**Aim of the exercise**. Your task is to reproduce exactly the lines from the line with "The image size" through the end of the records below.

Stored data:
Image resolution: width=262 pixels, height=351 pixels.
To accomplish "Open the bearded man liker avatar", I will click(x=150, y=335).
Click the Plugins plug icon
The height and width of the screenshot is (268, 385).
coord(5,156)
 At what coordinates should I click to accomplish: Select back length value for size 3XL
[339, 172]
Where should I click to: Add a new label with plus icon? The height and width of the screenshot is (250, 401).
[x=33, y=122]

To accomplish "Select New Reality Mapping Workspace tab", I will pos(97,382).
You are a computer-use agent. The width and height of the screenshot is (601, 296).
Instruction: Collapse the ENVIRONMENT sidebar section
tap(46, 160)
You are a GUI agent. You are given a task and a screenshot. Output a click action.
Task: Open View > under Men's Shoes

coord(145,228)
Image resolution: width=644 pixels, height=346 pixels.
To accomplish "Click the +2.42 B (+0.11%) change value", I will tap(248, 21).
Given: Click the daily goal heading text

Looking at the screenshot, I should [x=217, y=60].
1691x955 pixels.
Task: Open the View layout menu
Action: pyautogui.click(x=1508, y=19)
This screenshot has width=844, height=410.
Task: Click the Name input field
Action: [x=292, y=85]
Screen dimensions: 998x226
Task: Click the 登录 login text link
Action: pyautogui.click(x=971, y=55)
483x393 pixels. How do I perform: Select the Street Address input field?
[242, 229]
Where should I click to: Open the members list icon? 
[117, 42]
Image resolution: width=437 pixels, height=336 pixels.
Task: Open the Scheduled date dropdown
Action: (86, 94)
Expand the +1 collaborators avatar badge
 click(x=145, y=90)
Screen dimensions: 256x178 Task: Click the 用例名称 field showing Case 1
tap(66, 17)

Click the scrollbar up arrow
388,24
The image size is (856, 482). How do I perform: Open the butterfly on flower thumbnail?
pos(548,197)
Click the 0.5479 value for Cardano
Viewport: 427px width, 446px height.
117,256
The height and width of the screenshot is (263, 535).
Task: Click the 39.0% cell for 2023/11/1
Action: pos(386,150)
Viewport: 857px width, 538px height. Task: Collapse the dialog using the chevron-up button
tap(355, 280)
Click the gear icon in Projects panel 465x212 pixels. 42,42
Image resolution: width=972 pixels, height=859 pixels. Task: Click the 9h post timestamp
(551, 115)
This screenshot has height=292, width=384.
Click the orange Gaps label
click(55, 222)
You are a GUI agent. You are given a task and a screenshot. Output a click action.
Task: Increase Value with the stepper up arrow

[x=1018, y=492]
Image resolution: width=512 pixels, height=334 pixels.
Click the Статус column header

**Answer to this task**.
The image size is (856, 482). How do I perform: Open the butterfly on flower thumbnail?
pos(548,197)
Click the 0.5479 value for Cardano
Viewport: 427px width, 446px height.
117,256
The height and width of the screenshot is (263, 535).
Task: Click the 39.0% cell for 2023/11/1
Action: pos(386,150)
Viewport: 857px width, 538px height. Task: Collapse the dialog using the chevron-up button
tap(355, 280)
Click the gear icon in Projects panel 465x212 pixels. 42,42
Image resolution: width=972 pixels, height=859 pixels. Task: Click the 9h post timestamp
(551, 115)
This screenshot has height=292, width=384.
Click the orange Gaps label
click(55, 222)
You are a GUI agent. You are given a task and a screenshot. Output a click action.
Task: Increase Value with the stepper up arrow

[x=1018, y=492]
Image resolution: width=512 pixels, height=334 pixels.
Click the Статус column header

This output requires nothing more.